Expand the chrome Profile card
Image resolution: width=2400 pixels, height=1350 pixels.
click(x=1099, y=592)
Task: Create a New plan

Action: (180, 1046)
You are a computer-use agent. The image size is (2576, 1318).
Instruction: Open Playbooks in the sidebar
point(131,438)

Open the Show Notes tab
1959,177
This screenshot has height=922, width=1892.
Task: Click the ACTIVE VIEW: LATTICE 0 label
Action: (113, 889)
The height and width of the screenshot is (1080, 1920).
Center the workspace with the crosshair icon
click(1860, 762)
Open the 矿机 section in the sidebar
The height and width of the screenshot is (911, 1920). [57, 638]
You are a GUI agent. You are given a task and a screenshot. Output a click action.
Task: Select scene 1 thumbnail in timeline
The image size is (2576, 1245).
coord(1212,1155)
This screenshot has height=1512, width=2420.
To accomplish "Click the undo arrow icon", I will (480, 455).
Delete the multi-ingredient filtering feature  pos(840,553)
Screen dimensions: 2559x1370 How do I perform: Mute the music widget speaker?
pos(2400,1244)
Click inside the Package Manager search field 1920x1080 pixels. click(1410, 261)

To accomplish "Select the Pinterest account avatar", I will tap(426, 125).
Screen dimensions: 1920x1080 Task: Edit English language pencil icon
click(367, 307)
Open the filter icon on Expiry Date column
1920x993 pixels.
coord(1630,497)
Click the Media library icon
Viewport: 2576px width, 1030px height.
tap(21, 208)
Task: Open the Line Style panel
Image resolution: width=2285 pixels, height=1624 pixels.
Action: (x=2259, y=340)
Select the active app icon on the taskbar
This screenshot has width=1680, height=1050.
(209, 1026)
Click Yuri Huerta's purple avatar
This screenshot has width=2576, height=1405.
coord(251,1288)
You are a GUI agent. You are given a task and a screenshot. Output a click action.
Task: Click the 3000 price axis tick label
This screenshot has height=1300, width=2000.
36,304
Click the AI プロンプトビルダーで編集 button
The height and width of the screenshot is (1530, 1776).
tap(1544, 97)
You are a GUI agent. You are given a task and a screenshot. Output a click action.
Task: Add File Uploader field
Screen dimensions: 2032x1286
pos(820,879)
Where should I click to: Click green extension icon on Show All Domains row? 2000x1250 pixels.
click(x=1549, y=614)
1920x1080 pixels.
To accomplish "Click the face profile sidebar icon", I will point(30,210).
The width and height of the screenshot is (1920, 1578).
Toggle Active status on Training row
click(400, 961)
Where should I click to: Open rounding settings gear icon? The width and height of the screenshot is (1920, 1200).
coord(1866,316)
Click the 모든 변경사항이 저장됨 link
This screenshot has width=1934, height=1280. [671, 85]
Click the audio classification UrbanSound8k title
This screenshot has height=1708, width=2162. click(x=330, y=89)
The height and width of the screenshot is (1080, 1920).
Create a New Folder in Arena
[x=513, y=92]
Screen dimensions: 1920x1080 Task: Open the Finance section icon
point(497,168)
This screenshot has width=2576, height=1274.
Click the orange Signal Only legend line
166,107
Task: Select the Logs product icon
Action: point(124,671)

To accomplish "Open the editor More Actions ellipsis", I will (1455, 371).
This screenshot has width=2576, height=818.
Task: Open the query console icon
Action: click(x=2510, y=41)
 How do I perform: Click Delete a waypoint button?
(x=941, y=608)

---

● **YOUR INSTRUCTIONS**
In how many lines of the entries does "field" appear? Reply with only the number.

● **EXERCISE OUTPUT**
2